While the US system prevents a majority from becoming too powerful, well organised minorities can gum up progress — a factor exploited expertly by Tea Party Senator Ted Cruz.

But just because power is often shared, it does not automatically follow that government cannot work.

In the 1980s, Republican president Ronald Reagan and Democratic House speaker Tip O’Neil found common ground, as did rivals Bill Clinton and Newt Gingrich a decade later.

So why can’t Obama and his foes reach consensus?

Some observers believe Obama and House speaker John Boehner simply lack the political acumen to grease the wheels of power — after all it took two Senate veterans, Democrat Harry Reid and Republican Mitch McConnell, to seal a deal to end two weeks of drama.

While the US system may be prone to gridlock, the true cause of the latest imbroglio was political rather than institutional.

Political science shows that in recent decades, partisan divides have hardened and Lara Brown, of the Graduate School of Political Management at George Washington University, says modern America is deeply polarised.

“What we are dealing with is that Americans, who are represented by their elected officials in Washington, are all doing the best that they can and are coping with the high degree of disagreement that exists in the country,” she told AFPTV.

Some analysts accuse the parties of deliberately sharpening divides.

Republicans are now profiting from the age old tactic of redrawing congressional districts to ensure safe seats in elections.
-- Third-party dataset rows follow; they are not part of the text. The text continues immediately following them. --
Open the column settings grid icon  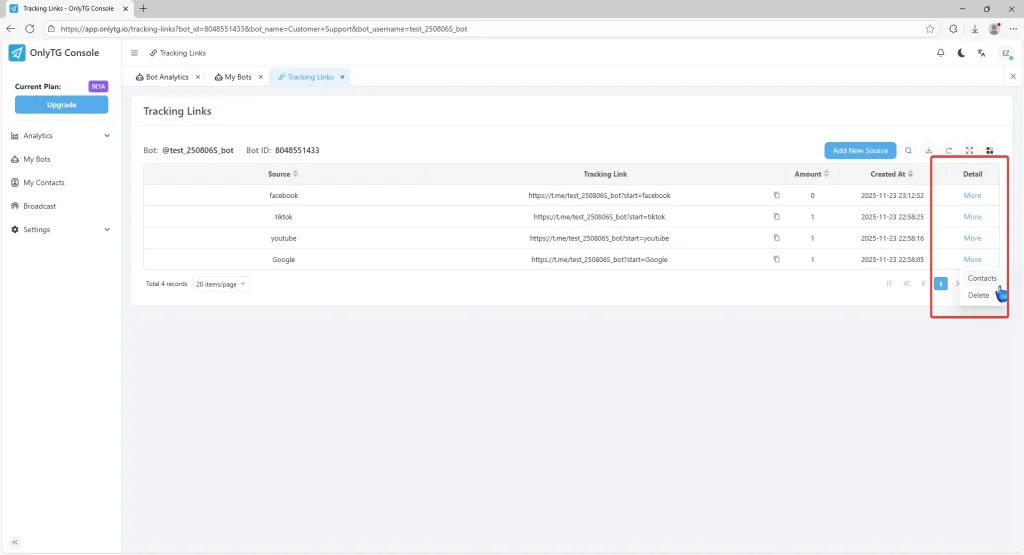(990, 151)
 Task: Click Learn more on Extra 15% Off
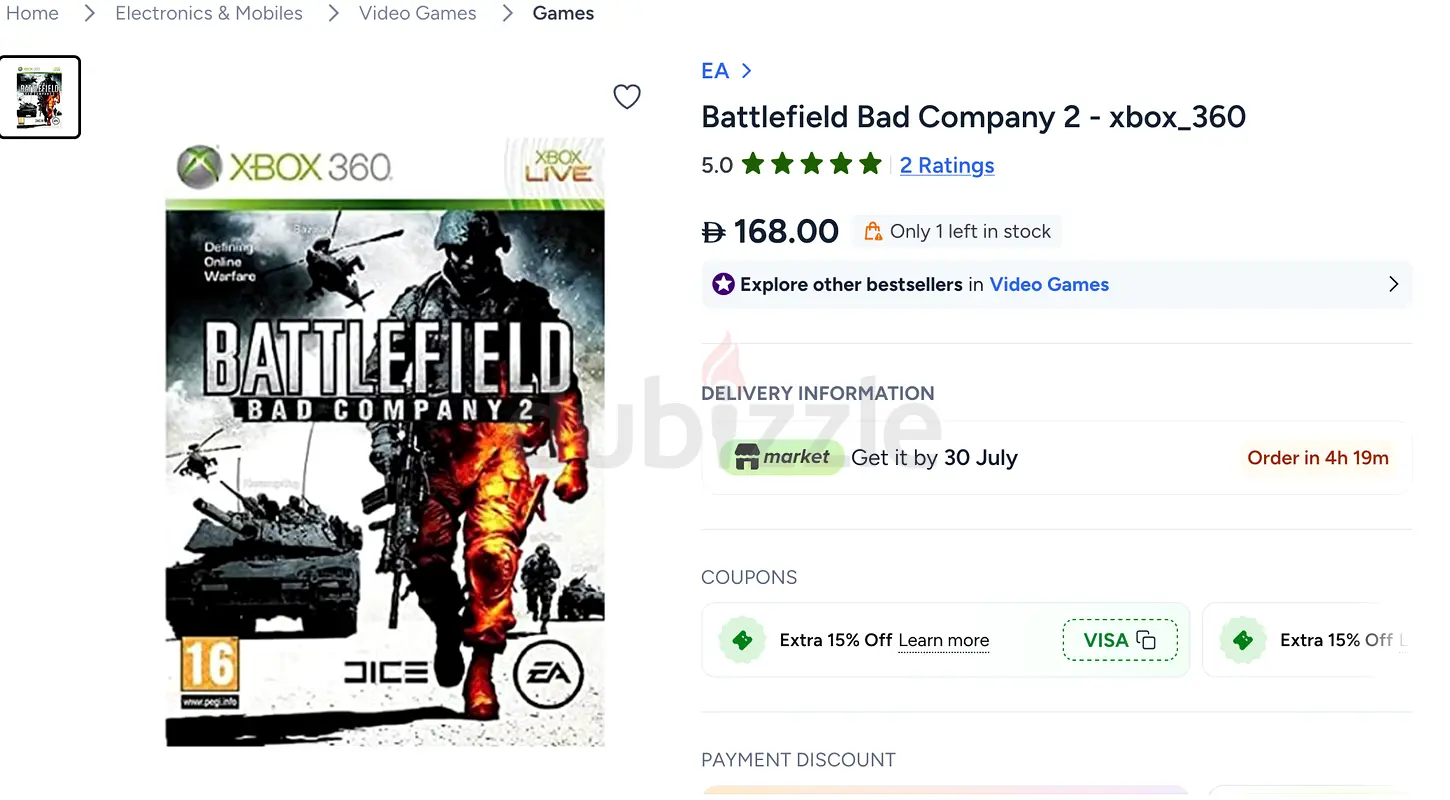point(944,640)
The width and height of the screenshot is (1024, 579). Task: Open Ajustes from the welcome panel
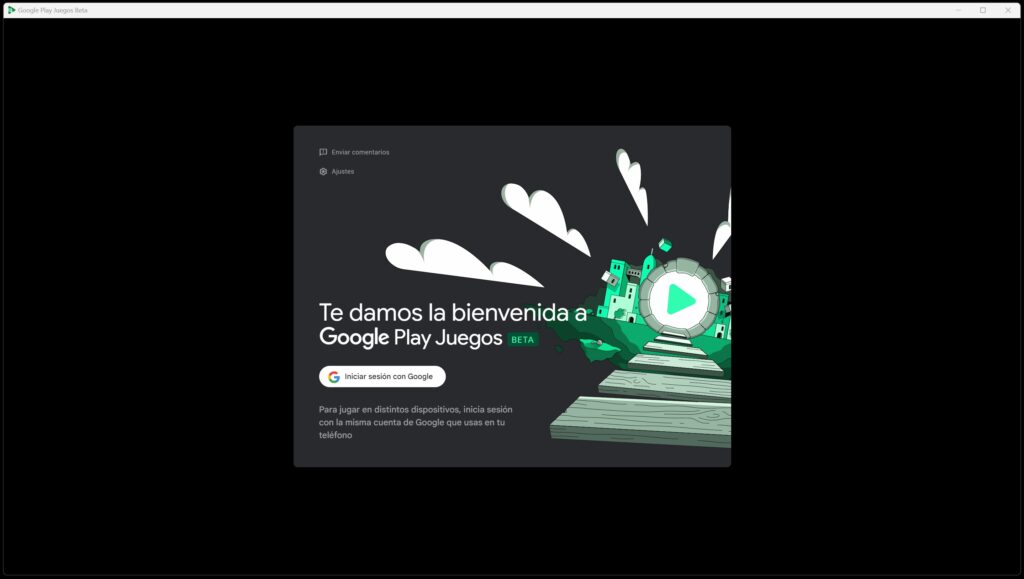[343, 171]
The result is that lawmakers are more concerned about appeasing the grass roots activists who participate in party nominating contests than more moderate general election voters.

In the debt ceiling clash, more moderate Republicans were afraid of angering arch conservatives and igniting primary challenges.

Many House members also faced intense pressure from big money outside pressure groups.

Polarisation has also deepened because of demographic trends: for instance, many older white Republican voters moved south to warmer climes, and the corps of moderate northern Republicans in Congress — prone to working across the aisle with conservative Democrats — has thinned.

A look at a political map of the United States shows Democratic territory on the coasts and in big cities — while everywhere else is bathed Republican red.

A fragmented media, meanwhile, allows partisans to exist in a political bubble, getting tailored news from radio, television or online outlets.

Sooner or later, the ideological gulf was sure to be reflected in Washington.

Two prominent non-partisan political scientists, Thomas Mann and Norm Ornstein, caused a stir several years ago in a book which dispensed with the normal practice of blaming both parties for dysfunction.

They argued the Republican Party had become an insurgent force prizing ideological purity over compromise with Democrats that underwrote American governance for generations.

Concerned foreigners might also note that while the partisan fury tested the US system, it did not break it in the debt ceiling debacle, as Congress did raise borrowing authority at the 11th hour.

“The system has the resiliency to get them to the right place at the end,” said Patrick Griffin, a political scientist at American University.

“While you have to tolerate a lot of stress to have that system, it can do the right thing in the end.”